Jimmy Wales (jwales(a)wikia.com) [050524 22:58]:
I had an idea the other day while I was on a radio
interview.
Someone was making the usual (uninformed) complaint about Wikipedia that
we "pretend to have no authors" -- which is nonsense of course -- but
the undertone (in my opinion) of the criticism was that Wikipedia is
written by a bunch of random morons on the Internet rather than Real
Professionals. As such, it is argued, it's a perfectly fun forum for
people to post their stupid rants, but it is not an encyclopedia.
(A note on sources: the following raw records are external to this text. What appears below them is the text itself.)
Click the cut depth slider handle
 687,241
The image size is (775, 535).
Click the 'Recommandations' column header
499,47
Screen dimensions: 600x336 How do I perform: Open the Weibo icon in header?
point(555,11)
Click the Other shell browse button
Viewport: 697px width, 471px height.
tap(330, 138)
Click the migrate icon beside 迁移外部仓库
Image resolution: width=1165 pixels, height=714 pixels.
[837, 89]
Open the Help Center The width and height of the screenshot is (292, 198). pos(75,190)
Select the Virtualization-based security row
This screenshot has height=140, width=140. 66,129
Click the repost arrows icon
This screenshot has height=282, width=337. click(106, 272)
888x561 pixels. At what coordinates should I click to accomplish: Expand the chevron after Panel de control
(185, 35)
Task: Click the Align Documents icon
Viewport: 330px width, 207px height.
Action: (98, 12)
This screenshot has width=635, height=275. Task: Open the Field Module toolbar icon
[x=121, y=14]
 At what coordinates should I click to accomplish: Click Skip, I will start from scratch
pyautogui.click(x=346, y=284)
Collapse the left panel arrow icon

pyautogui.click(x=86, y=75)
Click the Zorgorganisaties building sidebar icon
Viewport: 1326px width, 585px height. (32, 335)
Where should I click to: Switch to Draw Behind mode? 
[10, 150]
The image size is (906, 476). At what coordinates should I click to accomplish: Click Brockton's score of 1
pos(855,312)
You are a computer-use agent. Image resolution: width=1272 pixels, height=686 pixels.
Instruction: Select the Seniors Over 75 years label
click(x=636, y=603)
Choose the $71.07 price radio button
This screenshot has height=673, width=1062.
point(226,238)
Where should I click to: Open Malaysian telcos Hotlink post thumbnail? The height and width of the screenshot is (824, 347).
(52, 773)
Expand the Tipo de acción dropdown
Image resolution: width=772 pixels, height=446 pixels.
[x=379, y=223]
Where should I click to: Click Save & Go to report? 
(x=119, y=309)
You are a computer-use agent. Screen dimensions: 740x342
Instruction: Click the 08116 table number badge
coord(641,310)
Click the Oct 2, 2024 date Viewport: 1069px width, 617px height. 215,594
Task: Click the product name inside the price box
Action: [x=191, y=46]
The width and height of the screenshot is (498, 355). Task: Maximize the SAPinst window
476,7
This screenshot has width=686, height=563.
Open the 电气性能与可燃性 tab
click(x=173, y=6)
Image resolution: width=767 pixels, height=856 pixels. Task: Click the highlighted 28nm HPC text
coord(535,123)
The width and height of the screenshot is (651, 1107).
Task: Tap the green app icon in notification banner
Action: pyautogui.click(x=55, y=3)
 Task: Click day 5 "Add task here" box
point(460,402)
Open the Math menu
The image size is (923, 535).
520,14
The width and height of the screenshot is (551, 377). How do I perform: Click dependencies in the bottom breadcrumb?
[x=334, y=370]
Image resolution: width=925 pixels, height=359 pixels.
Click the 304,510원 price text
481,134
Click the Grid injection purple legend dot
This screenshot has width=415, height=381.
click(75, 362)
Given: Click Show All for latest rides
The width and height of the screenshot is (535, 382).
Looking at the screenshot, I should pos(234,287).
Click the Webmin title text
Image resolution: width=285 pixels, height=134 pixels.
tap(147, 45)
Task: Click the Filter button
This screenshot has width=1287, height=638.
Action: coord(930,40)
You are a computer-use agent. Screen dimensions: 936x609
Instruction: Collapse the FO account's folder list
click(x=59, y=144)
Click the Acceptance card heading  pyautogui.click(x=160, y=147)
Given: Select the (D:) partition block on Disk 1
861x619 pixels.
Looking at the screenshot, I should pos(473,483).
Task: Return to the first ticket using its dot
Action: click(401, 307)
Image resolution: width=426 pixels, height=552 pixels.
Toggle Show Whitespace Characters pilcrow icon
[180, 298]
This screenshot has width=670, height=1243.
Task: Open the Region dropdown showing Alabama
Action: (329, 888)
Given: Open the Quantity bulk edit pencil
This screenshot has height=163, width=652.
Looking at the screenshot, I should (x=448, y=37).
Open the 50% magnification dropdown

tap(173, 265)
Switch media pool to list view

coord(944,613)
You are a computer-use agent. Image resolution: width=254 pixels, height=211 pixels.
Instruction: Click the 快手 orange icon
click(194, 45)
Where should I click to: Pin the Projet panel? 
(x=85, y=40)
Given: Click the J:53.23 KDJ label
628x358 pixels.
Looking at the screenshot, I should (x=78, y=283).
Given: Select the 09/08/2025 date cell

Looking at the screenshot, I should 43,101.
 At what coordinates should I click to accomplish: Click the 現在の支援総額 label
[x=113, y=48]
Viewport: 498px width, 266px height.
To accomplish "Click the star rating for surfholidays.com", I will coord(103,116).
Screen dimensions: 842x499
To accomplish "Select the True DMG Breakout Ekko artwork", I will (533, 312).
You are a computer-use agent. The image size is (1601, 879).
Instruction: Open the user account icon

"How do you respond to her argument?"
"I find it hard to respond to because I can't make any sense of it."
Some years ago,
Amazon.com instituted a system that
they were calling
something like "Real Names intitiative" for user reviews. In order to
increase the public perception of trust in those reviews, they made it
possible (but optional!) for people to go through a process to identify
themselves by their Real Names.
We could do something similar, but also allow for the inclusion of
credentials. People could *optionally* go through a process to confirm
their credentials. When you do this, a small icon appears by your name
in the edit history, and when you click on it, you get to a new tab of
the user page, which contains a list of the confirmed credentials.
I dunno about icons in article history, but encouraging people more to list
that sort of thing on user pages would be really good. There's a template
for languages spoken and to what degree; that system could be extended.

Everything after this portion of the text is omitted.